There is an RFC proposing that TensorFloat-32 remain enabled by default in stable versions of TensorFlow. We expect the RFC to be accepted, but if it isn't, TensorFloat-32 will be disabled by default in TensorFlow 2.4.

To check whether TensorFloat-32 execution is currently enabled, use tf.config.experimental.tensor_float_32_execution_enabled.

Enabling TensorFloat-32 causes float32 inputs of supported ops, such as tf.linalg.matmul, to be rounded from 23 bits of precision to 10 bits of precision in most cases.
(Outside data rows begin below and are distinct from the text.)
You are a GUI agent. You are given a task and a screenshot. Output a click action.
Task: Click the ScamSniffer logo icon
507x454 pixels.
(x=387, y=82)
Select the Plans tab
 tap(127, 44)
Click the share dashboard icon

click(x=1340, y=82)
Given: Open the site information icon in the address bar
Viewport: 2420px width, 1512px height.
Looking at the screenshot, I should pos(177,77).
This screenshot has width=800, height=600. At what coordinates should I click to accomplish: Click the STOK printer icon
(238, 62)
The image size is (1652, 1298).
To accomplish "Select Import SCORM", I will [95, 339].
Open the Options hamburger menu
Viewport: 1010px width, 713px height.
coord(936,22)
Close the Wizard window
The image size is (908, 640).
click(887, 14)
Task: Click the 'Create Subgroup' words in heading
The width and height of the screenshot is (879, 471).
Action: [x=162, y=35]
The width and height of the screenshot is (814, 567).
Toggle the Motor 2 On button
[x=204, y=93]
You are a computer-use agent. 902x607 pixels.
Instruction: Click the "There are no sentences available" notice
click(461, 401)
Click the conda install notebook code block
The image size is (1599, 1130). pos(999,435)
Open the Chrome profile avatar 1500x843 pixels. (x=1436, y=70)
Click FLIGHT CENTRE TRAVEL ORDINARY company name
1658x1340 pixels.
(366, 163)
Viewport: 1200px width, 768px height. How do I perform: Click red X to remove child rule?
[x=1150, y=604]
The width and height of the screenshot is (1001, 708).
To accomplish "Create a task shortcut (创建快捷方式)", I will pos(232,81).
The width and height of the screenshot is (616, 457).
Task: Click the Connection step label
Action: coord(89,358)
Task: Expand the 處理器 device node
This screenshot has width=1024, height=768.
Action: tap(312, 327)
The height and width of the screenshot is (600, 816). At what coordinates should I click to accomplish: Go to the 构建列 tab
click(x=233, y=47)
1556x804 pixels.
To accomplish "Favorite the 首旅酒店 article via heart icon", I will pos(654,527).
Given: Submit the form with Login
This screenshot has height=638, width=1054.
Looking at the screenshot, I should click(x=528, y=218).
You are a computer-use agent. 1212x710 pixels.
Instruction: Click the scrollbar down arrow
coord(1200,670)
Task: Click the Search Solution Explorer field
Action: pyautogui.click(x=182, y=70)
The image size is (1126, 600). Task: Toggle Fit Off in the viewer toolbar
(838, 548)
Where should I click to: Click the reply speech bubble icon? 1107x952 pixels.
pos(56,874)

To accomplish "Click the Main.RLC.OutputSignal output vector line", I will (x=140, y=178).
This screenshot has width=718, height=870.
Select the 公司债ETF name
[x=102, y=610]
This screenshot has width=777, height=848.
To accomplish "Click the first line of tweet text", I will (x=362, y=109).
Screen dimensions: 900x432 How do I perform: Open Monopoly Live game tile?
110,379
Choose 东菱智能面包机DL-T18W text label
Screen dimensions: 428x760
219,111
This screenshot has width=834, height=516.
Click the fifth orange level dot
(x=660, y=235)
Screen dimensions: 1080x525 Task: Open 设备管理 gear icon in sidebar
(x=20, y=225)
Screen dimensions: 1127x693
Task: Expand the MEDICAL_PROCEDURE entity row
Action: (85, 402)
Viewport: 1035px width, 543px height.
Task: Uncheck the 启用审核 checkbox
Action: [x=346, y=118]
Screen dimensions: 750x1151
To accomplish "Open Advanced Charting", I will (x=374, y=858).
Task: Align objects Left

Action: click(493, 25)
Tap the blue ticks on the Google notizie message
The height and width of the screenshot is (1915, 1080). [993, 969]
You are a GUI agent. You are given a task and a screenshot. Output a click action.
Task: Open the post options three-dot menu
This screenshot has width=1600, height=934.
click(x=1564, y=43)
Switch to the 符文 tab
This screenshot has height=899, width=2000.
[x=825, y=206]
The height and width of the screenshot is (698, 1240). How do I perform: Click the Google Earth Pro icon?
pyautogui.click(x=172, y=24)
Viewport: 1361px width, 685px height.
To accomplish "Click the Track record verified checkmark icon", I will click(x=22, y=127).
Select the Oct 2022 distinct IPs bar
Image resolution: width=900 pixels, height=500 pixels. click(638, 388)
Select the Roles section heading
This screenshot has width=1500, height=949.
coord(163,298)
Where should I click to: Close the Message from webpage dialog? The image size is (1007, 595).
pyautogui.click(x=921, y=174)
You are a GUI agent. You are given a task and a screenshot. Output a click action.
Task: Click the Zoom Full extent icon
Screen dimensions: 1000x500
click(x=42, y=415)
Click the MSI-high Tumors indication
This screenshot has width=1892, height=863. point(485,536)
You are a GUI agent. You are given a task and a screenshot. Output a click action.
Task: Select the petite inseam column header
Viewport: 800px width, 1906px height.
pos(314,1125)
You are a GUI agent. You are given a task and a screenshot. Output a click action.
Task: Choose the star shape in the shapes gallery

This allows the ops to execute much faster by utilizing the GPU's tensor cores. TensorFloat-32 has the same dynamic range as float32, meaning it is no more likely to underflow or overflow than float32. Ops still use float32 accumulation when TensorFloat-32 is enabled. Enabling TensorFloat-32 only affects Ampere GPUs and subsequent GPUs that support TensorFloat-32.

Note TensorFloat-32 is not always used in supported ops, as only inputs of certain shapes are supported. Support for more input shapes and more ops may be added in the future. As a result, precision of float32 ops may decrease in minor versions of TensorFlow.

enabled Bool indicating whether to enable TensorFloat-32 execution.